For image acquisition we used an inverted Nikon TE2000 PFS-equipped fully automated epi-fluorescence microscope controlled by MetaMorph software (Molecular Devices, USA) and enclosed in a custom made incubator to keep cells at 37°C with 5% CO2. Images were acquired with either CoolSnap (Roper Scientific/Photometrics, Tucson, AZ ) or an Orca II (Hamamatsu, Japan) CCD cameras using a 4x 0.2 numerical aperture (NA), 10x 0.3NA or 20x 0.5NA objectives.
Most measurements, including quantitation of Western blots, as well as semi-automated image analyses and cell tracking were done using MetaMorph (Molecular Devices, USA). For analysis of angiogenic network features, we used MetaMorph Integrated Morphology and Angio Tubes modules, as described in the text. All measurements were then exported into Excel, which was used for analysis and plotting.
Z′ values were calculated as described (Zhang et al., 1999). Briefly, Z′ is a function of the ratio of the sum of standard deviations (σ) of the positive and negative control values and the difference between their means (μ).

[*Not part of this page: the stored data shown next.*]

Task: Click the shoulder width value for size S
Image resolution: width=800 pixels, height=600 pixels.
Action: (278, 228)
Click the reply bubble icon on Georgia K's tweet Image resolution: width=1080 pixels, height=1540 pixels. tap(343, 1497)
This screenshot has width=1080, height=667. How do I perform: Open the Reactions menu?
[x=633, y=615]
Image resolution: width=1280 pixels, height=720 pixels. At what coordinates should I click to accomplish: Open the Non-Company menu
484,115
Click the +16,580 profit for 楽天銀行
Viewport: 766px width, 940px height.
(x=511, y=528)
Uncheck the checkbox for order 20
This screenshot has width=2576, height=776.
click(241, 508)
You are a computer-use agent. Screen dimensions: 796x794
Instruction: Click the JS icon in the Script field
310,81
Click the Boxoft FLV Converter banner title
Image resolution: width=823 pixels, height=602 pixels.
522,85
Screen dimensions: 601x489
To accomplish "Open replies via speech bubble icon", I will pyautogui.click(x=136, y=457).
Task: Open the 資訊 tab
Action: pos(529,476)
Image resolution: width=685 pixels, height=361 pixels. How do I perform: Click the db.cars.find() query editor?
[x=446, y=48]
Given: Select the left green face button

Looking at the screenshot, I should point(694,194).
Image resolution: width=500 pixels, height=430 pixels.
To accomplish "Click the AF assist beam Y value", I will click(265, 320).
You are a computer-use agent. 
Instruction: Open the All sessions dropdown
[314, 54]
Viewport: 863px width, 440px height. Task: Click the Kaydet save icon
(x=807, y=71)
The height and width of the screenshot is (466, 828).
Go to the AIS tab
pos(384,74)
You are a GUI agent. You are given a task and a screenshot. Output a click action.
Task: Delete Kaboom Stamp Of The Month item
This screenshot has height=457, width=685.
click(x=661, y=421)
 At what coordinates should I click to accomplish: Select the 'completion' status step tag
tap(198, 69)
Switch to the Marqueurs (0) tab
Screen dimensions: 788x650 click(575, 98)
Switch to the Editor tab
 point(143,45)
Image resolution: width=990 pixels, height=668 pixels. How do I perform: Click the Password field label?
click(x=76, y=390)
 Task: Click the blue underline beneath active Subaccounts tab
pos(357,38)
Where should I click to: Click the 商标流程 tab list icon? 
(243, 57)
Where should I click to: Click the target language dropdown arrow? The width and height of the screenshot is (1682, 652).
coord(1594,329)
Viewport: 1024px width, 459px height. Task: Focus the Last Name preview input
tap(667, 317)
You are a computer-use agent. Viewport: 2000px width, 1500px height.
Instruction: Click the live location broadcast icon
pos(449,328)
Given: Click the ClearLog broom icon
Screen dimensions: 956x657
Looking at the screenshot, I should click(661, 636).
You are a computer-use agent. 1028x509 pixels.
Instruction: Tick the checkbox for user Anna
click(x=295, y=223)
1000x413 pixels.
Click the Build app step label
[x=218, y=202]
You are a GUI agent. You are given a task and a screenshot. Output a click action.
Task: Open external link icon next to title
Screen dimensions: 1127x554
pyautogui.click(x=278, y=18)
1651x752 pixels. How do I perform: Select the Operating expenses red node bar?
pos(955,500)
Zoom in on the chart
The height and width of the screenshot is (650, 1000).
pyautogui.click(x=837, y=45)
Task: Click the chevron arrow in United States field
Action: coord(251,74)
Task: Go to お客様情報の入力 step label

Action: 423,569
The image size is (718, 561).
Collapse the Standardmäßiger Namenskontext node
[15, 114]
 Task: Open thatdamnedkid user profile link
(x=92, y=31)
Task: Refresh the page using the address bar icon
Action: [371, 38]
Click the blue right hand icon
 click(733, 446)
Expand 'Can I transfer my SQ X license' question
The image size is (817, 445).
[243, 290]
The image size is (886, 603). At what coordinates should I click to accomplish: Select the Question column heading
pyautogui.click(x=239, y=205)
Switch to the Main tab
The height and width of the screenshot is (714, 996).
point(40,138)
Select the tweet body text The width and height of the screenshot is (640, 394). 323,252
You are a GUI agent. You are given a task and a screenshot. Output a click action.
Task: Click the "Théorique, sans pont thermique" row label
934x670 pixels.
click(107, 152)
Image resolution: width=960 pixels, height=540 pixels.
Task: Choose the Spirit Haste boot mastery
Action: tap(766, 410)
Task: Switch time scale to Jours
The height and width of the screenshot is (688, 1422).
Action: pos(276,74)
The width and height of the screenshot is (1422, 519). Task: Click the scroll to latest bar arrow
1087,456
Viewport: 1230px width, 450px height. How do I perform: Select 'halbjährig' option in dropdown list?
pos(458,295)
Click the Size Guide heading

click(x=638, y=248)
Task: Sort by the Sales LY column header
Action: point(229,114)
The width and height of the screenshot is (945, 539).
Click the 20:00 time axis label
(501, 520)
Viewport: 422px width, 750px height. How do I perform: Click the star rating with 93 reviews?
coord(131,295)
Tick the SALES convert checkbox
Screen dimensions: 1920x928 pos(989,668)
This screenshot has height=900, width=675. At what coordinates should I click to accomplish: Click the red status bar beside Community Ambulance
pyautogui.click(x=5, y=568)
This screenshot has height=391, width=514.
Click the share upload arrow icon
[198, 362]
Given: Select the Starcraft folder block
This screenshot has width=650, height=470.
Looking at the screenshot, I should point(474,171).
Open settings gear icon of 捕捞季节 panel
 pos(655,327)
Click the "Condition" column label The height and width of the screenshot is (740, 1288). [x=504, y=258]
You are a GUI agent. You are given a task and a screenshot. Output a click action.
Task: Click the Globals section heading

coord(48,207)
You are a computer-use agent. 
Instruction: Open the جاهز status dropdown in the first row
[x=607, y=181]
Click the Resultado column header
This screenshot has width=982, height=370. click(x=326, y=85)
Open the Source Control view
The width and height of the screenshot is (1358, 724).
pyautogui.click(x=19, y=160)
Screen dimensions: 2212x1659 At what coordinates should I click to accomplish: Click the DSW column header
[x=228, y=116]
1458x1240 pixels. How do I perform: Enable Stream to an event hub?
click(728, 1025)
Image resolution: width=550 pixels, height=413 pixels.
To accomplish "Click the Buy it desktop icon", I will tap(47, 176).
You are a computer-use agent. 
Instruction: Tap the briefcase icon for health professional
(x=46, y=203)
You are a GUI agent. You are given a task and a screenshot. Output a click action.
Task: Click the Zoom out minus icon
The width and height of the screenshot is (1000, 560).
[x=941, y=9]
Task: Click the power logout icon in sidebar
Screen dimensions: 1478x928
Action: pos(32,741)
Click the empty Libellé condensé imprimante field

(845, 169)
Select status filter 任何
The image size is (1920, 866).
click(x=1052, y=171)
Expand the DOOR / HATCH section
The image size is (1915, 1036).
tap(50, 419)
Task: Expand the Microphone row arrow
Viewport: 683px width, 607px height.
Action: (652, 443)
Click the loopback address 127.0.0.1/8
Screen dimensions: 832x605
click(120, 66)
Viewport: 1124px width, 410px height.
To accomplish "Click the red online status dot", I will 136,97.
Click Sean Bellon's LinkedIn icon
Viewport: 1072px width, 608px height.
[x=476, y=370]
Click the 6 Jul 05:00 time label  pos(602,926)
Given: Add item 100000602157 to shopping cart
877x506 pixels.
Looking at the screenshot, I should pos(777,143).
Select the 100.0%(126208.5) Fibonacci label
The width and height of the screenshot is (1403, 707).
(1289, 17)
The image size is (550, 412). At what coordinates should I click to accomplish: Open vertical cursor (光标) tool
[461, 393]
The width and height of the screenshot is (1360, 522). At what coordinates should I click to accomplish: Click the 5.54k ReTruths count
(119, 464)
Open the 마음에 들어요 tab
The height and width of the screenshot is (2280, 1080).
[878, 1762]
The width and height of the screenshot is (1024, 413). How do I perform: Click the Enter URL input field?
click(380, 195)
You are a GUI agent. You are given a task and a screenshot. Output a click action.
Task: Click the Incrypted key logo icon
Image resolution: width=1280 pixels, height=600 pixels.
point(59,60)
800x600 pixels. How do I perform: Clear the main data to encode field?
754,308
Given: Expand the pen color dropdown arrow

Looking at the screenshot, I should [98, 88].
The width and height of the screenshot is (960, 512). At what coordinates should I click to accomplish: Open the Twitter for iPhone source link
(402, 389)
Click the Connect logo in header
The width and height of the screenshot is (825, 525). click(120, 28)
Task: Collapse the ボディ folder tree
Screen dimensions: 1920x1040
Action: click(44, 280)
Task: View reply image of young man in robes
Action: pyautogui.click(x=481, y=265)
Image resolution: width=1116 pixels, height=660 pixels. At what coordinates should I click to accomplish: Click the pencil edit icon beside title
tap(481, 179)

This work was supported by the following grants: Mathers Charitable Foundation to MM and JHP; National Institute of Health 5U54HG005033-02, R01CA116099 and P01CA138390 to JHP; R37HL059502 to MM, R01HL065484 and R01HL086879 to PR-L, R01CA116099 and P01CA138390 to EBP, and the California Institute for Regenerative Medicine RC1-000132 to MM. KW is a California Institute for Regenerative Medicine Postdoctoral Fellow. Authors would like to thank Dr. Hoda Eid for kindly providing EMC cell line.
AUTHOR CONTRIBUTIONNatalie L. Prigozhina supervised the project, designed most of the experiments, analyzed and interpreted the data, and was responsible for writing the manuscript. Andrew Heisel and Jordan R. Seldeen performed the experiments and assisted in data analysis. Ke Wei created the stable cell lines and provided technical expertise. Roberta Noberini performed experiments shown in Figure 1. Edward A. Hunter advised on the quantification aspect of the research and is developing the automated analysis software. Diego Calzolari assisted with image preparation and data management. Pilar Ruiz-Lozano, Elena B. Pasquale, Mark Mercola and Jeffrey H. Price directed and obtained funding for this project, as well as provided expertise, advice and editing of the manuscript.